A member of the buckwheat family, Japanese knotweed is an upright, shrubby, semiwoody perennial that can grow to more than 10 feet in height. The stems are hollow, smooth, stout, and swollen at the nodes – they do resemble the canes of bamboo -and they rise each spring from coarse spreading underground stems (rhizomes) to form dense leafy thickets. The stems die each winter but persist, new shoots emerging in spring from beneath a canopy of dead woody canes. Year by year the thicket grows in size, claiming more and more of the garden’s space.

Gardeners who battle this weed in Maine look weary and defeated as they speak of waging war each growing season, of futile attempts to restrain the monster’s spread, of living in fear that it will spread by seed or underground stem to take over the entire garden. They talk about campaigns to dig it out, burn it out, or annihilate it with herbicides.

It keeps coming back. Digging propagates the rhizomes by division. Rhizomes and seeds are imported in soil used as fill and in topsoil purchased for the garden. Any open space with moist soil is subject to invasion, even forest clearings.

My recommendation is to smother the knotweed with overlapping tarps that extend well beyond the colony’s current borders. Put down the tarps in early spring after cutting the previous year’s canes flush with the ground, placing large stones along the edges and seams to keep the tarps in place.
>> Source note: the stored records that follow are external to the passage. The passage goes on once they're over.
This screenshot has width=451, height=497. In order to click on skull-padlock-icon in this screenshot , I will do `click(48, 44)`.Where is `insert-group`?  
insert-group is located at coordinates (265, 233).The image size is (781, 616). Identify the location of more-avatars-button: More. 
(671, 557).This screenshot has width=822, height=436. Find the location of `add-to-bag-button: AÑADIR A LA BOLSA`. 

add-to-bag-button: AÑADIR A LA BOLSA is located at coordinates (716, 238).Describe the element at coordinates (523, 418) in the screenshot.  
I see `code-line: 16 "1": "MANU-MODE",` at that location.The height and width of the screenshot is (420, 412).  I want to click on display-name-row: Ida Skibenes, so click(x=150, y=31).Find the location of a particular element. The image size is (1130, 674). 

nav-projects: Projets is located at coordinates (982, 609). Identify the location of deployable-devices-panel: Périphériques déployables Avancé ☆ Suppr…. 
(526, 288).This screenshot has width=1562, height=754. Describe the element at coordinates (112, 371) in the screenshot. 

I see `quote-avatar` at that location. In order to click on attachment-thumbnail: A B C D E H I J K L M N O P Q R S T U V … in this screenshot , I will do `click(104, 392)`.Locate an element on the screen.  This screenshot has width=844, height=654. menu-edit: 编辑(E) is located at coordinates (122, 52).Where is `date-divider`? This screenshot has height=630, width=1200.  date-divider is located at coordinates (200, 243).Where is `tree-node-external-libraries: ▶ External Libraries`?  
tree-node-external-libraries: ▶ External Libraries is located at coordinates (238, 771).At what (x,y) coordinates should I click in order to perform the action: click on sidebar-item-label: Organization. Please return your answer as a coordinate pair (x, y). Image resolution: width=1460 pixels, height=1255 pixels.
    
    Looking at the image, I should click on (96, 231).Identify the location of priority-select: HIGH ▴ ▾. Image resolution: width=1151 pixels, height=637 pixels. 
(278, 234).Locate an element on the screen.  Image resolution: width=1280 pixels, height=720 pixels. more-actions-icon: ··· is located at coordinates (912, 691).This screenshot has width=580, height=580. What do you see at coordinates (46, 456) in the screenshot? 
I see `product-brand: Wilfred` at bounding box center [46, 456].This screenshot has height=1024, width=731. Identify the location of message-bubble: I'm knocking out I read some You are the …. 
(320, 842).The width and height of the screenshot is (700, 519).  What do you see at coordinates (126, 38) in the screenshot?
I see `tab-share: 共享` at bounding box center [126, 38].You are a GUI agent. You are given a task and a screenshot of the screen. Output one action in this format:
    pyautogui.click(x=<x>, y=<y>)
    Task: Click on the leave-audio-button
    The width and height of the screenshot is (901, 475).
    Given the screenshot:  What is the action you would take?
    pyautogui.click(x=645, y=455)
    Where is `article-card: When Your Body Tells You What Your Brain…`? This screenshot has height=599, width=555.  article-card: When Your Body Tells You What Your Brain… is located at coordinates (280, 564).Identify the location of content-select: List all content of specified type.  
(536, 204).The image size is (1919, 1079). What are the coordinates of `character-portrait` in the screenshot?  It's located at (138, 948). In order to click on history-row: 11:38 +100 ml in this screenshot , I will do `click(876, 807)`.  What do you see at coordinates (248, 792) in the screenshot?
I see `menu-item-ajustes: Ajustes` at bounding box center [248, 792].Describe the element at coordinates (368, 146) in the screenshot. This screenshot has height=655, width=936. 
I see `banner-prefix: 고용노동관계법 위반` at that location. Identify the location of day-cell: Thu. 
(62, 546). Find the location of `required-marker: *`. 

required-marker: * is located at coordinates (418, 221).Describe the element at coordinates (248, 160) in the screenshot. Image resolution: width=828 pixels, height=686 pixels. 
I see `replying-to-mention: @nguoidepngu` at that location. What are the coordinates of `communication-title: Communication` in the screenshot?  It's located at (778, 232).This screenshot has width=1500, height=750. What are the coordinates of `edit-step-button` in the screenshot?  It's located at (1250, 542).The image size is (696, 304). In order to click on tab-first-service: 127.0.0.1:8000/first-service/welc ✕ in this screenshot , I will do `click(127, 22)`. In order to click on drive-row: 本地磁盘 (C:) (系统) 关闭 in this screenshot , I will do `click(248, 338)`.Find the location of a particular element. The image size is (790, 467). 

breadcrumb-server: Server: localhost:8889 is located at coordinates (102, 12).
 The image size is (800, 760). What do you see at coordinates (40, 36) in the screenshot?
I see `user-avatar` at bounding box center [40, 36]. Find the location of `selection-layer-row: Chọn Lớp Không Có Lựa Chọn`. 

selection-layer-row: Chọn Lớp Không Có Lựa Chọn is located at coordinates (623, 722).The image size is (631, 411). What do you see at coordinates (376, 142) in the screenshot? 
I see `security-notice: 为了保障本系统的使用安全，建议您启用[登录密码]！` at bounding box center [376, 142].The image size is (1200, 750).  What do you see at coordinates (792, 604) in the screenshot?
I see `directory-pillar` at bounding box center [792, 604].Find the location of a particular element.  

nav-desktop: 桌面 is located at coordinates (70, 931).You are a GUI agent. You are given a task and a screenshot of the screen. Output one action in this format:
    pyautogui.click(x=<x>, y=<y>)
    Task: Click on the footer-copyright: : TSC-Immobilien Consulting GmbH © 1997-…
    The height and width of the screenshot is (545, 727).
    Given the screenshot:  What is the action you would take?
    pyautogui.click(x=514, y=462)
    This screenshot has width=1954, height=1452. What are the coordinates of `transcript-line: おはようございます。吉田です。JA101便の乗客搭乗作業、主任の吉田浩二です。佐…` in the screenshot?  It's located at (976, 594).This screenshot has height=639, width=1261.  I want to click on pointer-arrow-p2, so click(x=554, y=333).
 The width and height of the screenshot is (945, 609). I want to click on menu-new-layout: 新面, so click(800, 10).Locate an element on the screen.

The new shoots will start to grow in spring, lifting the tarp like tent poles. Unable to reach the light, they will quickly weaken and can be trampled down by foot. Keep the tarp in place for several years to ensure that all of the rhizomes have starved to death. Better yet, construct raised beds on top of the tarps and continue gardening!

If any shoots should manage to emerge around the perimeter of the tarp, consider eating them. Yes, Japanese knotweed stems are edible, the young shoots (cut when 6 to 8 inches tall) reported to be tangy and tart like rhubarb, only better. Don’t eat the leaves, only the stems.

Like rhubarb, knotweed stems can be used to offset the sweetness of fruits in pies and jams. For example, one Internet recipe for Apple and Knotweed Pie calls for a ratio of nine parts apples to one part sliced knotweed shoots. I don’t know about this – I think I would make sure the tarps eliminate the need for this form of weed control.